_Task directions_. Leave the pictures out, and repeat exactly each line from the one that holds "Viewport: 1462px width, 812px" through the final line of the entries below.
*** Opening Task input ***
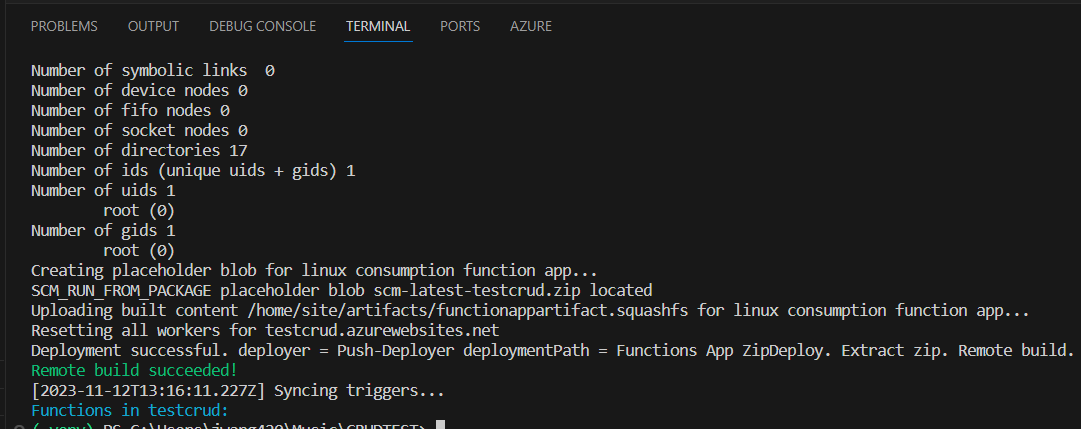Switch to the PROBLEMS tab
Image resolution: width=1081 pixels, height=429 pixels.
click(64, 26)
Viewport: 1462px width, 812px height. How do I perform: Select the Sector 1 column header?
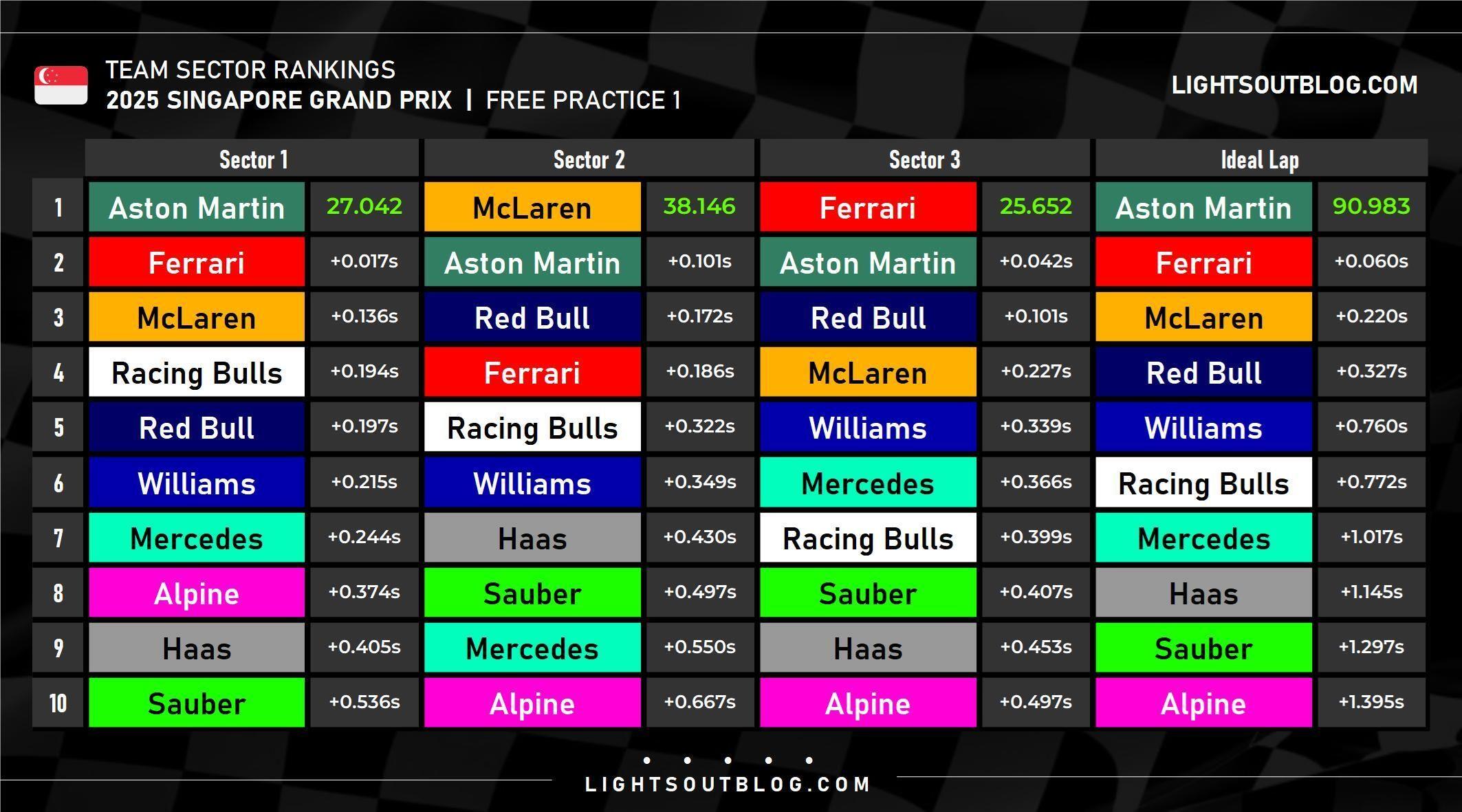tap(253, 160)
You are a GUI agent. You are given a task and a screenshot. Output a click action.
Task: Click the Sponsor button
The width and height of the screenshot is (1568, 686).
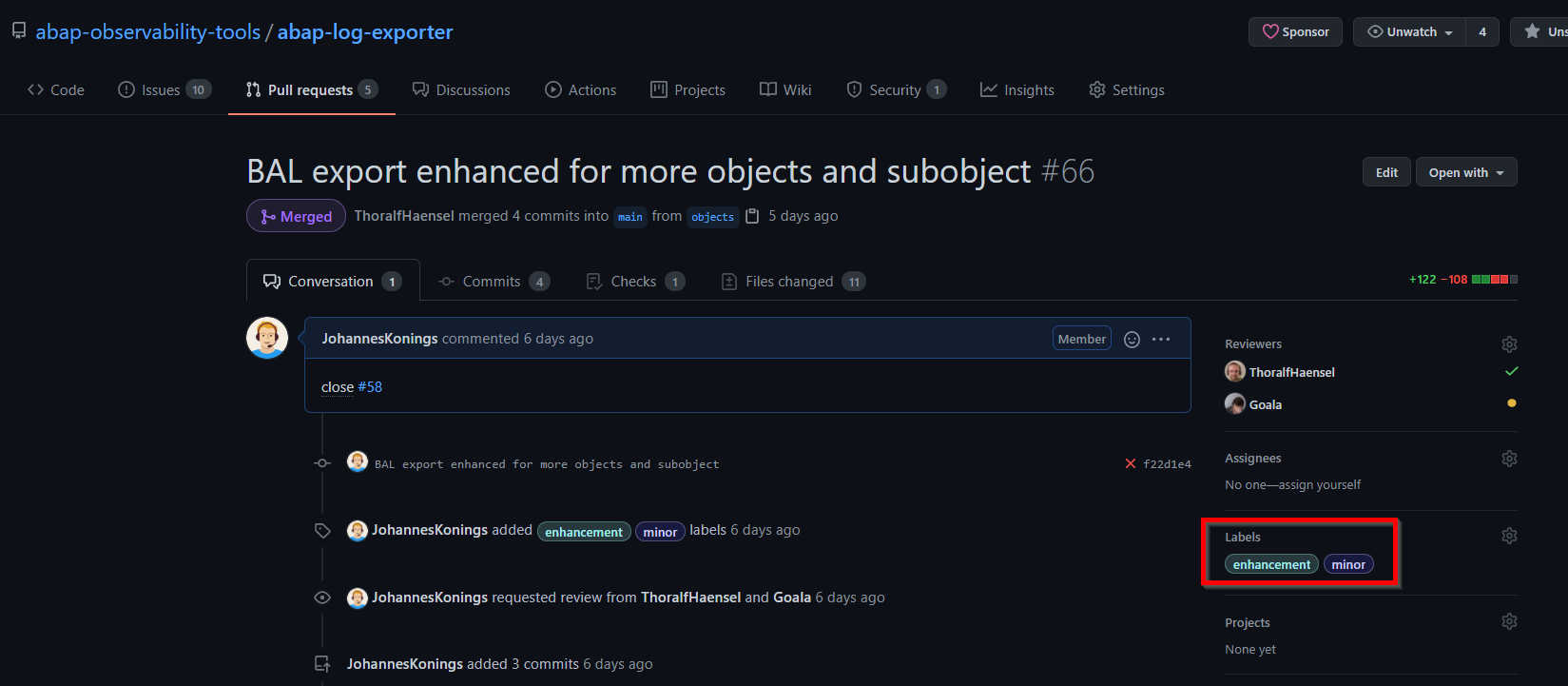point(1295,30)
*** Closing Task input ***
_Exercise response_.
Viewport: 1462px width, 812px height. How do I perform: Select the Sector 1 column header?
tap(253, 160)
You are a GUI agent. You are given a task and a screenshot. Output a click action.
Task: Click the Sponsor button
The width and height of the screenshot is (1568, 686).
point(1295,30)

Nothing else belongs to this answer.